Demikian diungkapkan Tukiran Kades Purwosari yang mendapatkan amanah dari masyarakat setempat, dia mengatakan sejak
Januari 2020 memimpin dan mengelola anggaran dana desa.
“Saya dari kalangan orang tidak mampu dan saya hanyalah seorang pedagang pisang. tahun 2006 waktu saya pergi ke pasar bawa pisang ditawarkan menjadi Kadus, setelah itu tahun 2006 terjadilah pemilihan Kadus dan saya menjabat sebagai kepala dusun. Kemudian tahun 2013 saya menjabat sebagai PLT kepala desa,” ujar Tukiran kepada Handalonline.com Selasa (18/4/2023).

Tidak sampai di situ Kades Tukiran juga
mengatakan tahun 2019 diri nya di usulkan oleh masyarakat untuk menjadi kepala desa.
“Sedangkan pada waktu itu saya berbicara dengan masyarakat bahwa saya tidak memiliki modal dan biaya tetapi masyarakat yang membiayai dan mendanainya melihat antusias dari masyarakat akhirnya saya menuruti permintaan dari masyarakat dan mencalonkan diri sebagai calon kepala desa,” kata nya.
Kemudian Kades Tukiran mengatakan atas dukungan daripada masyarakat dirinya terpilih menjadi kepala desa.
“Tentunya di sini beban berat berada di pundak saya karena saya murni pilihan dari masyarakat dan saya pun tentunya harus betul-betul membangun desa ini yang tadinya sudah baik menjadi lebih baik lagi,” ungkap nya.

Masih kata Kades Tukiran harapan nya kedepan baik pemuda maupun orang tua serta masyarakat dan bidang keagamaan bisa maju, akan tetapi karena negara Indonesia terdampak covid-19 beberapa waktu lalu akhirnya menyebabkan beberapa kegiatan sesuai dengan UUD tidak diperbolehkan, sehingga menyebabkan sangat minimnya pembangunan kemarin sekitar 40% lebih untuk BLT DD.
“Yang jelas begini untuk saran atau kritik dari masyarakat saya sangat butuhkan, karena saran maupun kritik itu berarti masyarakat masih senang dengan saya. Kalau saya dikritik tidak berbuat, tetapi kalau berbuat kita berbenah maksudnya periode pertama saya ini adalah periode pembelajaran namun saya tidak menutup kemungkinan akan memberikan yang terbaik bagi kesejahteraan masyarakat saya,” ucapnya.

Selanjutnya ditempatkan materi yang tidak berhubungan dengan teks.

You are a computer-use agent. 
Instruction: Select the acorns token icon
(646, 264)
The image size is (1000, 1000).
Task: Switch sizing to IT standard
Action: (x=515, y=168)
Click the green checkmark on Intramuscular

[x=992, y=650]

Kades Tukiran juga mengutarakan terkait untuk kepemudaan Tribun penonton yang ada di lapangan.
“Kritik tersebut sangat saya apresiasi terkait kelengkapan di tribun akan saya anggarkan tahun ini. kemarin saya sudah konfirmasi bahwa tribun belum rapi. memang benar belum rapi karena belum ada anggaran, hanya ada anggaran talangan yaitu uang pribadi saya,” jelas nya.
Jadi pada prinsipnya masih ujar Kades Tukiran dirinya selalu memohon arahan dan bimbingan daripada masyarakat yang memang telah mempercayai diri nya untuk memimpin desa tentunya kata kades Tukiran pemerintah desa bukan apa-apa dan tidak bisa apa-apa tanpa adanya sumbangsih pemikiran maupun ide-ide dari masyarakat.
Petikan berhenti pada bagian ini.